- **WHAT IS NEEDED**: Please rewrite everything from "Secretive world: By" down to "regulated financial sector." in the article on private finance below, replacing "fund managers" with "investment managers".

- **PAGE EXCERPT**:
════

Slam the stable doors too hard after financial shenanigans and the result is market distortions.
The impact of the post great financial crisis (GFC) Dodd-Frank Act in the US and the clampdown on British and international banking by the G20 Financial Stability Board, headed by Bank of England governor Andrew Bailey, is being felt across the globe.
Business activity has been driven into the secretive world of private equity and credit. That is always going to be an opportunity for recklessness and finagling.
The consequences are coming sharply into view. The collapse of closely held car parts maker First Brands, which expanded exponentially through acquisition, looks an unlikely candidate to hobble financial markets.
But it could be the canary in the mine. Some $2.5billion of funds allegedly disappeared as the sums were done in the bankruptcy courts. The US Justice Department has opened a probe.
Britain’s City regulator, the Financial Conduct Authority, also is monitoring developments in case the ripples cause stress in the Square Mile. As we know from the Lehman Brothers implosion, you can never tell where the dominos might fall.

Secretive world: By dipping into private credit in the search of superior returns, rash fund managers expose us all to danger
Some of the disclosures could pose a threat to stability. Technically, private finance ought to be off limits to the regulated financial sector.
It has now emerged that funds managed by UBS and fast-growing investment bank Jefferies have substantial exposures through arms-length offshoots.

════

- **DATA RECORDS**:
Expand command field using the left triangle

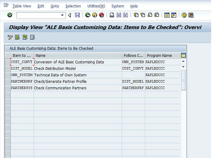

════

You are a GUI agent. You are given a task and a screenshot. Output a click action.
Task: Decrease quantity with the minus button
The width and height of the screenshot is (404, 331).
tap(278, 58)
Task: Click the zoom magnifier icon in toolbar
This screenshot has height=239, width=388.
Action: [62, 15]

════

- **SOLUTION FOR THIS TASK**:
Secretive world: By dipping into private credit in the search of superior returns, rash investment managers expose us all to danger
Some of the disclosures could pose a threat to stability. Technically, private finance ought to be off limits to the regulated financial sector.